- [EXERCISE A]
In the article on the March of Dimes premature birth plan, what was the U.S. preterm birth rate in 2014?
- [EXERCISE B]
From the article on the March of Dimes premature birth plan, extract word for word the passage from "Arlington County, Virginia" to "on their website.".

Arlington County, Virginia – March of Dimes unveiled a plan aiming to reduce U.S. premature birth rate down to 5.5 percent by 2030, according to a press release on their website.

They state that the U.S. premature birth rate has declined over the past eight years, although this hasn’t been the same for all the people. Several communities, and specific racial and ethnic groups, are still suffering the consequences of double-digit rates of premature birth, as stated by the organization.

March of Dimes aims to improve the health of babies by preventing birth defects, premature birth and infant mortality. Credit:

According to statistics from the National Center for Health Statistics, the U.S. preterm birth rate was 9.6 percent in 2014. It is among the worst of high-resource countries. All over the globe, more than 15 million babies are born prematurely, and nearly one million of them die of complications. Those who manage to survive, suffer from serious health issues, including breathing problems, vision loss, cerebral palsy and intellectual complications.

The recently unveiled plan focus more resources and attention on these “high population and high burden” areas that are highly vulnerable, according to the former U.S. Surgeon General Regina M. Benjamin, MD. The announcement, made by Dr. Benjamin, a member of the March of Dimes Board of Trustees, marked the 5th annual World Prematurity Day.

Dr. Benjamin presented the March of Dimes “Prematurity Campaign Roadmap” at the March of Dimes Prematurity Prevention Conference, that gathered public health officials, doctors, nurses and other parties involved to discuss the latest improvements on the matter. The plan outlines specific guidelines to health care providers and officials to prevent preterm birth.

“As a family doctor, I’ve seen the terrible impact of premature birth,” said Dr. Benjamin, who operates a rural health clinic in Alabama. “It can cause life-long disabilities, and it is the number one killer of babies,” says the press release.

Dr. Benjamin believes that this detailed plan, aiming to help people and health officials to understand and prevent premature birth, is “critical.” Also, he added that if they succeed, an estimated of 1.3 million babies could be spared of having serious health consequences. This could mean potential savings of $70 billion in health and society costs, according to him.

According to the press release, some of the organizations supporting the March of Dimes Prematurity Campaign are the American Academy of Pediatrics (AAP); the American College of Obstetricians and Gynecologists (ACOG); the Association of Maternal and Child Health Programs (AMCHP), among others.

The primary phase of the plan will focus on six states and U.S. territories with the highest rates of preterm birth -including Puerto Rico, Alabama, Mississippi, and Louisiana, showing rates above 11.5 percent. The states of Florida and Texas will also be included, each one having a rate of 10 percent.

The Phase II of the plan will bring the attention to an additional set of ten states, that have more than 100,000 births each year, such as California, Georgia, Illinois, Michigan, New Jersey, New York, North Carolina, Ohio, Pennsylvania, and Virginia, according to the press release.

According to their website, The March of Dimes Org. leads the World Prematurity Network (WPN), a global union of consumer and parent groups that aim to raise awareness on the preterm-birth subject in their countries. In 2014, almost 100 countries participated in World Prematurity Day, an initiative including outdoor events, petitions and other forms of support.

- [Extracted records]
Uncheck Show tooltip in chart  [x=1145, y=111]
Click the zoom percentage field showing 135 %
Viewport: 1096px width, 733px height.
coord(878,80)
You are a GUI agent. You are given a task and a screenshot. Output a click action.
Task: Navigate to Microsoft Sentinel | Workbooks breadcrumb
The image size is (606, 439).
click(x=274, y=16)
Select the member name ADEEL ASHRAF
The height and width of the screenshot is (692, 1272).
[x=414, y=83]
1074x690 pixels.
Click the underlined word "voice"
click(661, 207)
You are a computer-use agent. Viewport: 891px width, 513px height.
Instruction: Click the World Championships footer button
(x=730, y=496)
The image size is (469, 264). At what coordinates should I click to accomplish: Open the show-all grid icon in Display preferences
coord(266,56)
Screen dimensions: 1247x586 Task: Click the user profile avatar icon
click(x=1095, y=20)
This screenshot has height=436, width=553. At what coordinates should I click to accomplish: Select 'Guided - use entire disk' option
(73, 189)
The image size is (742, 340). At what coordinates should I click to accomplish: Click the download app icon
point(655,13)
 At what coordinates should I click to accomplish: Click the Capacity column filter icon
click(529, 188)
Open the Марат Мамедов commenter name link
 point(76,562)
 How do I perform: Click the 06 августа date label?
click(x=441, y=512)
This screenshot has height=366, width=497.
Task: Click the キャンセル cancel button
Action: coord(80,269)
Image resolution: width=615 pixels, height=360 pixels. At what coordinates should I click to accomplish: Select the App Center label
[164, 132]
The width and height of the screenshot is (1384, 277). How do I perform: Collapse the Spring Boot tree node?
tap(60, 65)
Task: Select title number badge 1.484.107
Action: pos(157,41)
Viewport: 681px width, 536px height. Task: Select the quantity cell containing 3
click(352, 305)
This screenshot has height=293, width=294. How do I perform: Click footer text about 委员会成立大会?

- [SOLUTION A]
9.6 percent

- [SOLUTION B]
Arlington County, Virginia – March of Dimes unveiled a plan aiming to reduce U.S. premature birth rate down to 5.5 percent by 2030, according to a press release on their website.